Continuons, avec ténacité,
A déjouer les complots fanatiques;
Et des succès justement mérités
Couronneront nos efforts maçonniques.
VII
Dans le Travail, comme au sein du plaisir,
De l'infortune occupons-nous sans cesse;
Le malheureux fatigué de souffrir,
Compte sur nous, lorsque vient la détresse.
Aussi chacun met sa félicité
A soulager la timide indigence;
C'est vouloir plaire à la Divinité,
Que d'exercer la douce bienfaisance.
QUATUOR
Dieu, qui bénit la bannière
De notre Ordre hospitalier,
Exaucera la prière
De ce nouvel atelier.
Entonnons-y ses louanges,
Dans nos cantiques divers
Saluons avec les anges
Le maître de l'univers.
CHŒUR
I.
Pleins d'ardeur,
Par un chœur,
Célébrons
Et chantons,
Tour à tour,
Ce beau jour.
O bonheur
Enchanteur,
Sans pareil!
Le soleil
Radieux,
De ses feux
Vient animer ces lieux.
II.
Aux travaux
Les plus beaux,
Les plus doux
Livrons-nous:
Francs-maçons,
Unissons
Nos efforts;
Soyons forts.
Loyauté,
Charité,
Puis soudain
Au prochain
Malheureux tendons la main.
III
Pleins d'ardeur,
Par ce chœur,
Terminons,
Appelons
De nos vœux
Chaleureux,
Tour à tour,
Le retour
Désiré d'un si beau jour.
Nous n'avons trouvé aucun compositeur du nom de Cavalini. Peut-être s'agit-il du célèbre clarinettiste milanais (également compositeur) Ernesto Cavallini (1807-1874), dont nous savons qu'il séjourna en Belgique lors de ses tournées, ou de son frère Eugenio (1806-1881) ?

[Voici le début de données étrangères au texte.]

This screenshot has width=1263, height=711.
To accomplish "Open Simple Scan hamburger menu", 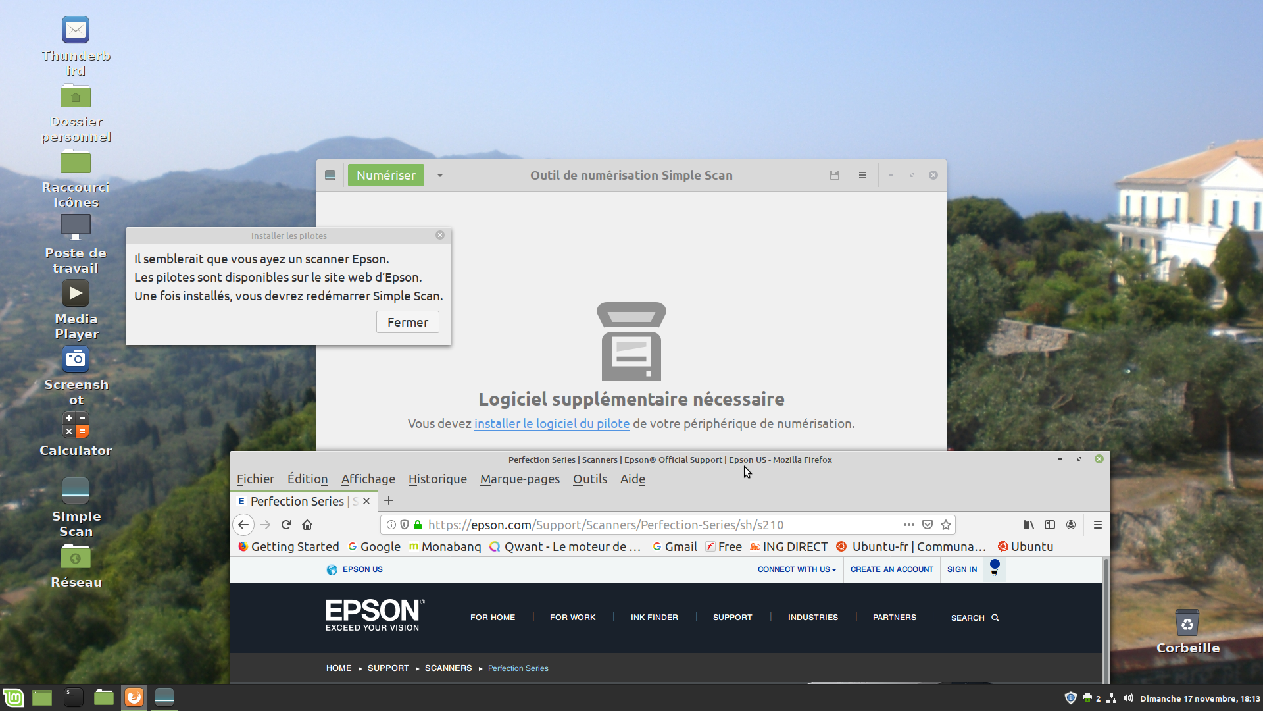I will pyautogui.click(x=862, y=175).
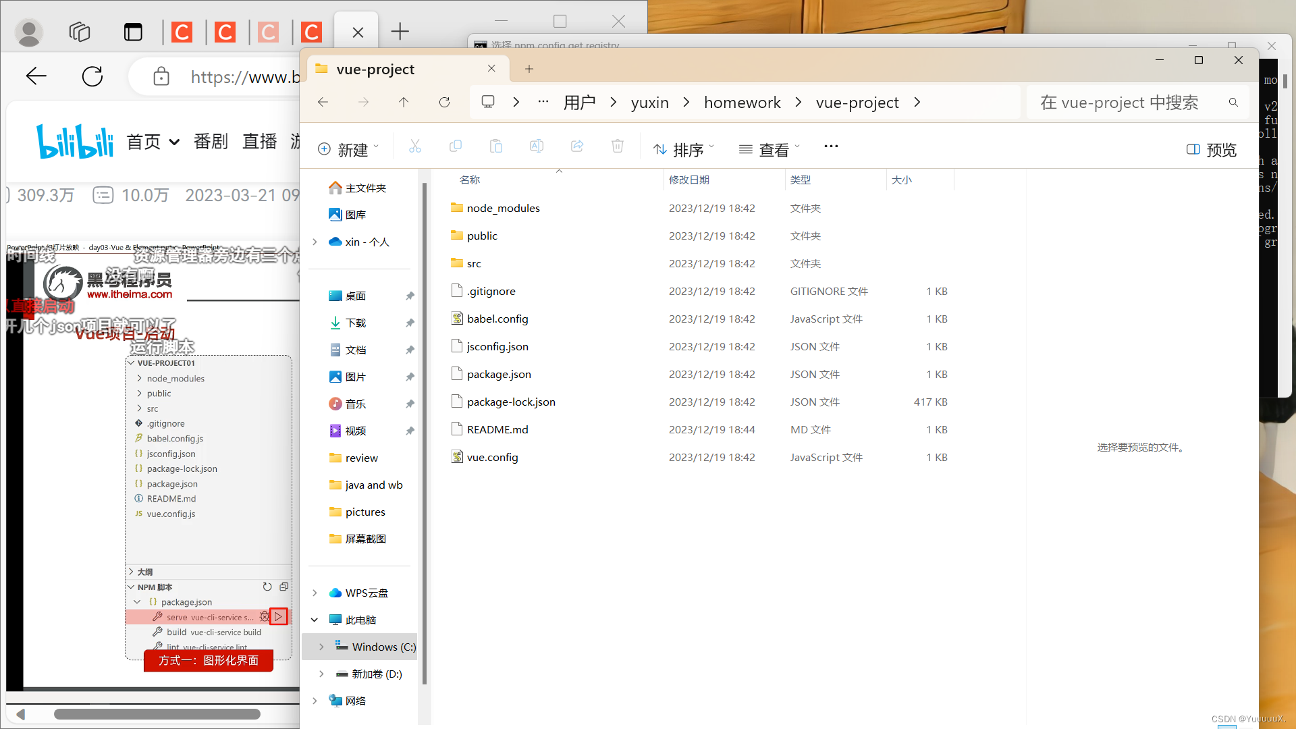Click the Copy icon in Explorer toolbar
Image resolution: width=1296 pixels, height=729 pixels.
click(456, 146)
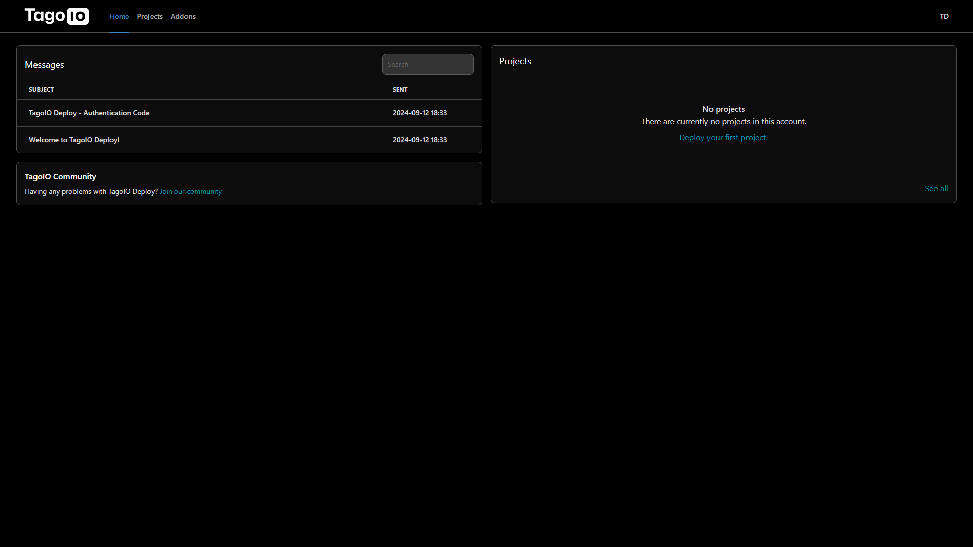
Task: Sort messages by the SENT column header
Action: coord(400,89)
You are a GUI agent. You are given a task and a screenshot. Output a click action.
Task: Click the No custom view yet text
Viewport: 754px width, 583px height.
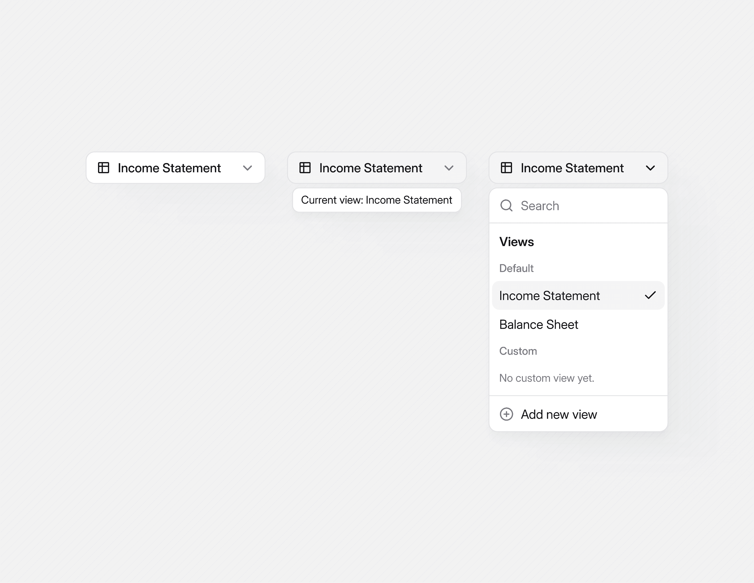click(x=547, y=378)
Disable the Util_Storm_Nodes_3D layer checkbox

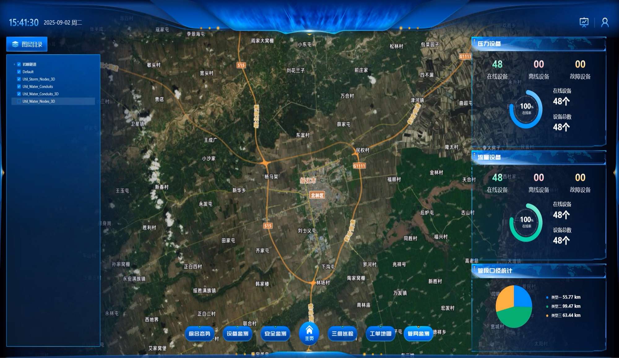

Le même Cavalini fit également la musique d'une autre chanson de Defrenne, une Bluette offerte à l'Illustre Frère Trumper, Vénérable des Vrais Amis de l'Union, pour la solsticiale de l'été 1841, Tenue spécialement consacrée à l'inauguration et à la distribution de son portrait lithographié par le Frère Degobert membre de cet Atelier. NB : P. Degobert fit dans les années 1840 des lithographies pour la Galerie des Contemporains illustres, par un homme de rien (Mr de Loménie). Et il est mentionné (cette fois avec 2 l) dans la Colonne d'harmonie de l'installation de Pierre-Albert-Joseph Stevens comme Grand Commandeur du Suprême Conseil de Belgique le 16 février 1840.